Voici la carte officielle de la région de Kalos, inspirée de la France. On constate qu’elle ne représente en réalité qu’une partie du pays : le sud est remplacé par une chaîne de montagnes et les territoires ultramarins sont absents.
La France hexagonale reste pourtant reconnaissable par les contours de ses littoraux, le tracé de ses fleuves (la Loire coupe la carte en deux, la Seine traverse Paris) ou certains reliefs, comme les Alpes à l’est. La joueuse ou le joueur, en parcourant Kalos, voit également l’architecture se modifier selon les villes traversées : bâtiments haussmanniens, maisons à colombages, briques rouges, etc.
Tout en complétant les quêtes propres au jeu vidéo (attraper des Pokémon, gagner des combats, etc.), les joueuses et les joueurs sont immergés dans un univers qu’ils apprennent à connaître. Par exemple, on trouve à l’ouest de Kalos une péninsule sur laquelle se trouvent des alignements de rochers, faisant référence aux mégalithes de Bretagne. Les joueurs internationaux peuvent donc associer ces paysages à cette partie de la France.
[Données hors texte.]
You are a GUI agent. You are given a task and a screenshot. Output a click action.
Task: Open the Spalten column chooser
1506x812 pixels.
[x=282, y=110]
Les noms de lieux participent également à la meilleure connaissance du pays. Ainsi, la route nommée « Route Menhir » débouche sur une ville dont le nom français (« Cromlac’h ») s’inspire à la fois de la ville de Carnac et de la disposition rocheuse nommée cromlec’h, tandis que le nom anglais (« Geosenge ») fait référence au site anglais de Stonehenge.
Justement, la disposition de cailloux en rond sur la carte évoque en réalité davantage Stonehenge que Carnac, dont les menhirs sont plutôt alignés. C’est là que l’on atteint la limite de la comparaison. La région de Kalos reste, avant tout, fictionnelle. La volonté de ressemblance avec la réalité est limitée par un ensemble de facteurs : les spécificités de l’univers fictionnel (rajout de statues représentant des Pokémon), le respect d’exigences propres à la franchise (création d’un désert près de Paris pour y faire vivre certains Pokémon), voire même la méconnaissance de la région d’origine.
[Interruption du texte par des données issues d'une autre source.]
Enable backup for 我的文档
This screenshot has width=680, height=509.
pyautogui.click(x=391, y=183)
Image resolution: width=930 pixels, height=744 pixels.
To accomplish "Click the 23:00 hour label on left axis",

Le directeur des jeux, Junichi Masuda, le formule ainsi dans le Point :
« Dans le jeu, on peut visiter des endroits typiquement français et ressentir une ambiance générale qui rappelle la France. Mais ce n’est pas la France, c’est un lieu imaginaire qui s’appelle la région de Kalos. »
Cela rappelle la façon qu’ont pu avoir d’autres œuvres japonaises de mobiliser un imaginaire européen fantasmé, comme les films d’animation de Hayao Miyazaki. Ainsi, les villes fictionnelles présentes dans l’adaptation de Miyazaki Le Château ambulant (2004) s’inspirent de l’architecture alsacienne. L’autrice du livre originel, Diana Wynne Jones, avait explicitement suggéré de s’inspirer de villes du sud de l’Angleterre, mais elles n'ont pas été considérées par l'équipe du film comme « suffisamment européennes » .
Dans les jeux Pokémon, les mélanges d’inspirations conduisent par exemple des fans à ne pas pouvoir s’accorder sur les lieux réels qui inspirent certaines des villes fictionnelles : Lille ou Amiens, Lyon ou Arles, etc.
Une abondance de clichés…
Cette « ambiance générale qui rappelle la France » est grandement alimentée de clichés. Pour Masuda, la France est un pays où « la beauté et l’élégance régentent la vie de tous les jours » et le nom de la région, Kalos, signifie « beauté » en grec. Kalos est une région créée par une équipe japonaise, à destination d’un public international, pas nécessairement familier de la France et de sa culture. Le jeu ne présente pas la France telle qu’elle est réellement, mais telle qu’elle est imaginée, comme souvent dans les œuvres de fictions.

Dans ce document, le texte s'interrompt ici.